1 Load the Libraries
2 Ready the data and h2o
3 Set the hyperparameters and train a GLRM
4 Assess the Model
5 Visualize the embedded features over 2 dimensions
6 Congratulations!

1 Load the Libraries

We’re going to use tools from the tidyverse, janitor, ggthemes, plyr, and h2o packages.

Load these libraries

knitr::opts_chunk$set(echo = TRUE, message = F, warning = F, comment = NA)

library(tidyverse)
library(janitor)
library(ggthemes)
library(plyr)
library(h2o)

2 Ready the data and h2o

First we need to turn on or initiate the h2o cluster. This readies our environment for h2o machine learning. The h2o ML workflow requires data to be in the form of a special data frame called an h2oframe.

Initiate the h2o cluster.
Make df an h2oframe and call it df_h2o.

h2o.init()

 Connection successful!

R is connected to the H2O cluster: 
    H2O cluster uptime:         14 hours 7 minutes 
    H2O cluster timezone:       America/Los_Angeles 
    H2O data parsing timezone:  UTC 
    H2O cluster version:        3.24.0.5 
    H2O cluster version age:    1 month and 7 days  
    H2O cluster name:           H2O_started_from_R_michaelespero_eps221 
    H2O cluster total nodes:    1 
    H2O cluster total memory:   1.99 GB 
    H2O cluster total cores:    4 
    H2O cluster allowed cores:  4 
    H2O cluster healthy:        TRUE 
    H2O Connection ip:          localhost 
    H2O Connection port:        54321 
    H2O Connection proxy:       NA 
    H2O Internal Security:      FALSE 
    H2O API Extensions:         Amazon S3, XGBoost, Algos, AutoML, Core V3, Core V4 
    R Version:                  R version 3.5.2 (2018-12-20)

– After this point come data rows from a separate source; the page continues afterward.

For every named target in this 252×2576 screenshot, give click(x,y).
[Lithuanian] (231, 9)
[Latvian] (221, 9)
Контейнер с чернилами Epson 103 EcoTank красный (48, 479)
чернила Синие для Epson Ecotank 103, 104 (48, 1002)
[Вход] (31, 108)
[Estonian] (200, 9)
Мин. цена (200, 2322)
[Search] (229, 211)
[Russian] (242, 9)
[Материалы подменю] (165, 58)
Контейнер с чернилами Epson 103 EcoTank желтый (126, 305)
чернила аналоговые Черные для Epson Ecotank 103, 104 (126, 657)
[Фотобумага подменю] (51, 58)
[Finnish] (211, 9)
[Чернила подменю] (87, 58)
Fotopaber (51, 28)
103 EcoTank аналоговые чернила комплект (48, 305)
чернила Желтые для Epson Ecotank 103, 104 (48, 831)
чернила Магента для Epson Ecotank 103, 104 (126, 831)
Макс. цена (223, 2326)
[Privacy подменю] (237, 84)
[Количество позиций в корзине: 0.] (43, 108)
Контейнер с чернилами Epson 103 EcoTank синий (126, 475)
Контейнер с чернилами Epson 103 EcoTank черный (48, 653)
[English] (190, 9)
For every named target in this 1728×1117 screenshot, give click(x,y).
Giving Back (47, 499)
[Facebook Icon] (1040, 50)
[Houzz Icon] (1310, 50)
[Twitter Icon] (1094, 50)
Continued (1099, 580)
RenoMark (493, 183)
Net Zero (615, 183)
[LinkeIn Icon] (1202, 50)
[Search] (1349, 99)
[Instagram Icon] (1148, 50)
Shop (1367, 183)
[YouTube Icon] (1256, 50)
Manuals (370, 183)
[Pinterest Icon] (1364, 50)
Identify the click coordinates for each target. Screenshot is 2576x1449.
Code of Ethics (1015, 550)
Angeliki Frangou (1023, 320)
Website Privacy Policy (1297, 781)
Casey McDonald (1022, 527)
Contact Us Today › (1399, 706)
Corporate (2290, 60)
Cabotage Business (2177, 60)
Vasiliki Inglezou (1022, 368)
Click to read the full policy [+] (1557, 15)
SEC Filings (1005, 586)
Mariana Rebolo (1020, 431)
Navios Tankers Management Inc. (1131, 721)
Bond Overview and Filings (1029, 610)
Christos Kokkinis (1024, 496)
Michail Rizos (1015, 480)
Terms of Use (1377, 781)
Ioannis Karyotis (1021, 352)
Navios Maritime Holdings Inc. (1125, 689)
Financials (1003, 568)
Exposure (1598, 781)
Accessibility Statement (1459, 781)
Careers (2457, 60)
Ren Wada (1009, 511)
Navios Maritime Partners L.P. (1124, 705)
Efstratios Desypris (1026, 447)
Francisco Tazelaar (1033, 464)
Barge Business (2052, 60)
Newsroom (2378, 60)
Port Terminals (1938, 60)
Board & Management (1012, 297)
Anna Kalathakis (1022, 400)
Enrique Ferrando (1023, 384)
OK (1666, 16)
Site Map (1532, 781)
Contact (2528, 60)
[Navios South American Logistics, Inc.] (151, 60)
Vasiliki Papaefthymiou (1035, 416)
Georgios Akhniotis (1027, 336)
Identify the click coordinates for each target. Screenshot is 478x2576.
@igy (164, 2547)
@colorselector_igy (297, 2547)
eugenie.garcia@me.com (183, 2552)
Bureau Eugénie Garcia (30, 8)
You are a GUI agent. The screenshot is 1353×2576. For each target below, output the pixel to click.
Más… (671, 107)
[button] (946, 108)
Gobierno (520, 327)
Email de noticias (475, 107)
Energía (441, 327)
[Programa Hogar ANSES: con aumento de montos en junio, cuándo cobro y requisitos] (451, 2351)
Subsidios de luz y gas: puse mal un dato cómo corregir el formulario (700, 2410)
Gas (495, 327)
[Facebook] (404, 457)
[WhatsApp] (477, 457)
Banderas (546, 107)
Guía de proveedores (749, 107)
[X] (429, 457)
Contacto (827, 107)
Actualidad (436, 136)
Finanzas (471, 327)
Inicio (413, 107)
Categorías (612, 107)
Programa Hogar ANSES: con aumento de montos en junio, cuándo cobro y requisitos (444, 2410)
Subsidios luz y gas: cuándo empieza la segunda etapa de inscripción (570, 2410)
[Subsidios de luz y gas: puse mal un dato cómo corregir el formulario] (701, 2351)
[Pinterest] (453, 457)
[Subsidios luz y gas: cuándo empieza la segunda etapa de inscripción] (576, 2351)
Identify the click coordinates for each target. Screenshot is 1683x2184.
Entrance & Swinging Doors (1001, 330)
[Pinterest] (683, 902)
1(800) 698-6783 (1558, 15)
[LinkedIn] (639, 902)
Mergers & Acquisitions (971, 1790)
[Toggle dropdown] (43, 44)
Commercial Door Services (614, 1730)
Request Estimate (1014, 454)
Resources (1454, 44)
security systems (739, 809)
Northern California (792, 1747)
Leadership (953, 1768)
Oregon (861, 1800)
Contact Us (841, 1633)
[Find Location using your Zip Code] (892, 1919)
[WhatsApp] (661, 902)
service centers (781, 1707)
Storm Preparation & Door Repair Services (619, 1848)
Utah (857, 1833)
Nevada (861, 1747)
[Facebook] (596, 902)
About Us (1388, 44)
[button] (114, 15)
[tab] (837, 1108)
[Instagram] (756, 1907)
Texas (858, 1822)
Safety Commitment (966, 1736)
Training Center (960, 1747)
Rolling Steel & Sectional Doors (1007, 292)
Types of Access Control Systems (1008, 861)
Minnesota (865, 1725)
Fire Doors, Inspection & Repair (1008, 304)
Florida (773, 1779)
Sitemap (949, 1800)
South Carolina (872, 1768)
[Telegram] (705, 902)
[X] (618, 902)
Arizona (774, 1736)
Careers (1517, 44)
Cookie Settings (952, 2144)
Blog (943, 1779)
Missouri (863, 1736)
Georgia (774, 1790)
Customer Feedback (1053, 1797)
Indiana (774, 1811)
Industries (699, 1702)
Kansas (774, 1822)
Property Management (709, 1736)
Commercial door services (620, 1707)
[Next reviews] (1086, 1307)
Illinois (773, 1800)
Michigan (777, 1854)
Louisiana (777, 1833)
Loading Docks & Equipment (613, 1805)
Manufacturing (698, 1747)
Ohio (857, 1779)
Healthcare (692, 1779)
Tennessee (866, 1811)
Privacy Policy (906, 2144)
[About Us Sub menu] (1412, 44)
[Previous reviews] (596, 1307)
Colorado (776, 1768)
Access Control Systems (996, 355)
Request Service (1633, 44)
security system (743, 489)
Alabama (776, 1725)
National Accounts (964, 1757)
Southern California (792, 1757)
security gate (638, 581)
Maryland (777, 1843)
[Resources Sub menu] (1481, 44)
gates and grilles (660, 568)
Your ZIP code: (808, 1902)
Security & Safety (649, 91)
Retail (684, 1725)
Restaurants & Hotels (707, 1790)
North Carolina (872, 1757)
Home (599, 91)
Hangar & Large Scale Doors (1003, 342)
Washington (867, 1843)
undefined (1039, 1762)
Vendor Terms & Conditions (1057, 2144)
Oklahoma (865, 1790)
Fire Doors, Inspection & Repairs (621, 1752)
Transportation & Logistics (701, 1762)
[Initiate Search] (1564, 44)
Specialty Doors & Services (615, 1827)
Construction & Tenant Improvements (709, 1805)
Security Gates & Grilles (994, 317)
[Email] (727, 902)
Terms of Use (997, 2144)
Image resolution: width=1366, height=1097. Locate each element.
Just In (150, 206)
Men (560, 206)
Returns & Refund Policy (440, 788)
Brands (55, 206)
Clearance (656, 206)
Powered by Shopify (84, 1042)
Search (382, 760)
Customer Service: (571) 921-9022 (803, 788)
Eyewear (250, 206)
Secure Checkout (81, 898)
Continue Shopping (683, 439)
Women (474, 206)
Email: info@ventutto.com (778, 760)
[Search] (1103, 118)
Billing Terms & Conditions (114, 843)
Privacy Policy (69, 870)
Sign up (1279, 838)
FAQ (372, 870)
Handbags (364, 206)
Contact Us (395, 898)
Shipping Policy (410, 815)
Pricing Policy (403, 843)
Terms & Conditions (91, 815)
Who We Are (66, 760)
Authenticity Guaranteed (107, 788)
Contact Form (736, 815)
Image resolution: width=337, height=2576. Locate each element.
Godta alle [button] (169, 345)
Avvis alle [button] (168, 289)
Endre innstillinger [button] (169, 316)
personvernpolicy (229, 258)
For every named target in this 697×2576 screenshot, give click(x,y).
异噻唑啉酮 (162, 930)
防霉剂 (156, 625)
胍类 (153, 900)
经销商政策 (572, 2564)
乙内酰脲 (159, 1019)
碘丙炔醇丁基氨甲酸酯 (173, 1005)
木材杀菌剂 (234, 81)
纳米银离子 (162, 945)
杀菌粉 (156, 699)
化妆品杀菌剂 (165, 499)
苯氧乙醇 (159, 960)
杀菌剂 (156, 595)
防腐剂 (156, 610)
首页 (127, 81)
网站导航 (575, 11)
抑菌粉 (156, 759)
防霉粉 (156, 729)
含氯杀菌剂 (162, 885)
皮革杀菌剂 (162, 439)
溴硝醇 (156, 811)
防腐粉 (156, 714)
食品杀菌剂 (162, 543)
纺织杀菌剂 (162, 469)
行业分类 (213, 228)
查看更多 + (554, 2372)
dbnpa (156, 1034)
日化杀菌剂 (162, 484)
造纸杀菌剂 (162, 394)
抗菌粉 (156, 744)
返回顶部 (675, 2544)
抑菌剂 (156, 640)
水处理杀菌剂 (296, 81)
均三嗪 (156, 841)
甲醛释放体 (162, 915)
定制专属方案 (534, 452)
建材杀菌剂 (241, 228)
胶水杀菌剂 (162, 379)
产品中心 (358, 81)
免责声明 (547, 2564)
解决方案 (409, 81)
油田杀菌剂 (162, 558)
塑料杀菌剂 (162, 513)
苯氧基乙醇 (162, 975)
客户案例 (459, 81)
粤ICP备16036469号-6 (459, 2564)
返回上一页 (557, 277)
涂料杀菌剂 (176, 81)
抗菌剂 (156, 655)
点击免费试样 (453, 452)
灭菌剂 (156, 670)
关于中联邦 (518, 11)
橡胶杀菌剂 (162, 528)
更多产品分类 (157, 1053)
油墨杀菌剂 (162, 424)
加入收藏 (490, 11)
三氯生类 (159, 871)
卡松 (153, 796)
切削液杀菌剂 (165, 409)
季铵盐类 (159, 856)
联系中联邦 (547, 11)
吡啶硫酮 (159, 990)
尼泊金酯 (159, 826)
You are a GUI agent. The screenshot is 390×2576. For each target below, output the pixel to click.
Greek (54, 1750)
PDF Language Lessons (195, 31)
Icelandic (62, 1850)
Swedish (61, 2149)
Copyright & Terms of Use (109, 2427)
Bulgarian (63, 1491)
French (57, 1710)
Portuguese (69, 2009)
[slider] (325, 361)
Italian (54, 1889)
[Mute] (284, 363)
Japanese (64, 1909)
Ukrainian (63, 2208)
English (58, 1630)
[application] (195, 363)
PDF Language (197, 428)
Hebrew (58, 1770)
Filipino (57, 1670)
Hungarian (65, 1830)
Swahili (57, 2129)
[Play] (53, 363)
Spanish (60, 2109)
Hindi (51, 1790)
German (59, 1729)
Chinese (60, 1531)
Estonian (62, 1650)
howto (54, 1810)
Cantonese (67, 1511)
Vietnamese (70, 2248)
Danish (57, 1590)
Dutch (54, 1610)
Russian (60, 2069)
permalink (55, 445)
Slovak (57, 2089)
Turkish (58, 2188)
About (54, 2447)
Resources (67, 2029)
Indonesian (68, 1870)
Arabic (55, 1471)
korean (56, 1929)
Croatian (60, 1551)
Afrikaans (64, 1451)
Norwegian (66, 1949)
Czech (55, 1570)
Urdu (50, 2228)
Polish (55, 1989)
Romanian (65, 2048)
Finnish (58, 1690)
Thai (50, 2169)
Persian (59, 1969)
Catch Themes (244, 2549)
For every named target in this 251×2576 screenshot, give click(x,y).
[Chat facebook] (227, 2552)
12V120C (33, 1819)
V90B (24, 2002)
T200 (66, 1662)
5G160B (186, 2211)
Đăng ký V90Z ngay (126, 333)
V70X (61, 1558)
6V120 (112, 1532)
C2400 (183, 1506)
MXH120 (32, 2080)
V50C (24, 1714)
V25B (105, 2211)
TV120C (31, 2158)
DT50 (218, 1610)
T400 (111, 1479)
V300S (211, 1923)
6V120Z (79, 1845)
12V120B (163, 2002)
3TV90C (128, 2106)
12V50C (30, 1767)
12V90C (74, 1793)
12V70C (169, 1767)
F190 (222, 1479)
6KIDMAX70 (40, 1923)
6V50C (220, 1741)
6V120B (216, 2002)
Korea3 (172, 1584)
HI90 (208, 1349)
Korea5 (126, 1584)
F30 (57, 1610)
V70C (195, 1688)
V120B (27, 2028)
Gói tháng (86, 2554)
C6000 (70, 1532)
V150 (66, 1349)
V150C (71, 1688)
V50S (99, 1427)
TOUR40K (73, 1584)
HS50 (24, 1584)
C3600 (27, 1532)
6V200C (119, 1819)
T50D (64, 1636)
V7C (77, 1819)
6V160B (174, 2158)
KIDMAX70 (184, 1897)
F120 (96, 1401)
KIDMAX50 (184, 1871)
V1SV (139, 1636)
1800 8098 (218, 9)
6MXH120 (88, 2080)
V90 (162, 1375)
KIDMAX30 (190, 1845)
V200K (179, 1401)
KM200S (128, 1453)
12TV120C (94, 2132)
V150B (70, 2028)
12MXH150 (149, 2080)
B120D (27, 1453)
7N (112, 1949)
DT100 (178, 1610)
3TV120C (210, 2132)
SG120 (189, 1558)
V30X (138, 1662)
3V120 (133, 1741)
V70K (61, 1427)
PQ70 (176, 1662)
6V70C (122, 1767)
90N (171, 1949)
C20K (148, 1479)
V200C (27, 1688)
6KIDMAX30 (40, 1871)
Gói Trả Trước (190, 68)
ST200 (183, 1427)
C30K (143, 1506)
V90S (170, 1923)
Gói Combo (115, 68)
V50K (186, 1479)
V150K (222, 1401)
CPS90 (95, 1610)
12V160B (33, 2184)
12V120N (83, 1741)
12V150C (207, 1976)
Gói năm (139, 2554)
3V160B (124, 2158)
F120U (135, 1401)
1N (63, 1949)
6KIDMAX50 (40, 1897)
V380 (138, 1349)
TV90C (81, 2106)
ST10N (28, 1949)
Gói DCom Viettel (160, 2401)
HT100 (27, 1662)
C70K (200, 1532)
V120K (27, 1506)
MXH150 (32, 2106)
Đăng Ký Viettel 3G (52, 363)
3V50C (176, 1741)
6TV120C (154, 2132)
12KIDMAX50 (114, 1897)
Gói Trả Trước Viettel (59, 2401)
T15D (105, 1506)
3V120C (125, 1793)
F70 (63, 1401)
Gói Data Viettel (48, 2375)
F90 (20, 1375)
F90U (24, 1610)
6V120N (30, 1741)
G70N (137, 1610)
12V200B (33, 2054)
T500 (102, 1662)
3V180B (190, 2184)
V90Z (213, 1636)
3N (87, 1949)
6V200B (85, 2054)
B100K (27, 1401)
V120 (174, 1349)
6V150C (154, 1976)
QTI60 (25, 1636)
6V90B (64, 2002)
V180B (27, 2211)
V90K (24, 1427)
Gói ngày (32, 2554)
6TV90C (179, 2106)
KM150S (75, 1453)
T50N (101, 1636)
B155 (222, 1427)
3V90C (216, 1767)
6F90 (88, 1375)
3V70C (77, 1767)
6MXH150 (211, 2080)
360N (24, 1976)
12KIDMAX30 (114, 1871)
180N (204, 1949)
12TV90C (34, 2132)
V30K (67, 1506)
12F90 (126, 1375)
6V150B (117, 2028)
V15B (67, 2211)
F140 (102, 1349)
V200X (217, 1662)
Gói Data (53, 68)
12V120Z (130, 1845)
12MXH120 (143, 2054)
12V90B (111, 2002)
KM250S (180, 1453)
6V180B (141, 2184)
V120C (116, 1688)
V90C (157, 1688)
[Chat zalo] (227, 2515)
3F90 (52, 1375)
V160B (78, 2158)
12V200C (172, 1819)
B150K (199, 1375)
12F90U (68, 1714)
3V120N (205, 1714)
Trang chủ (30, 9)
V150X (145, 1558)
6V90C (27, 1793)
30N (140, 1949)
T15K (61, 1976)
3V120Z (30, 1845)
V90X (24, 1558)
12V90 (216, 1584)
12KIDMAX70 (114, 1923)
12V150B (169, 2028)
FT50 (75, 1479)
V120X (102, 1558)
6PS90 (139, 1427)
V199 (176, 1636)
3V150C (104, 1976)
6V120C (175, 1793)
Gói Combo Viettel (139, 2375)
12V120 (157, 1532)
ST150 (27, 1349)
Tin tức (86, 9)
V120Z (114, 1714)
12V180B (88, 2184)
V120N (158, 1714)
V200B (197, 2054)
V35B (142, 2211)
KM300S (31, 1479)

df_h2o <- h2o.importFile("dat1_EFA")


  |                                                                       
  |                                                                 |   0%
  |                                                                       
  |=================================================================| 100%

3 Set the hyperparameters and train a GLRM

As you’ve learned in previous chapters, generalized low-rank modeling is a flexible technique. Like much of machine learning, getting to the best hyperparameter settings is key to creating good models. Apply what you’ve learned so far to set the hyperparameters and train your GLRM.

Keep in mind that finding the best model may require you to explore hyperparameters in a methodological fashion. In your own models this may mean looping through values for k and gamma, experimenting with different loss functions, and noticing how all of it influences your objective function and the ability of the model to approximate observed data.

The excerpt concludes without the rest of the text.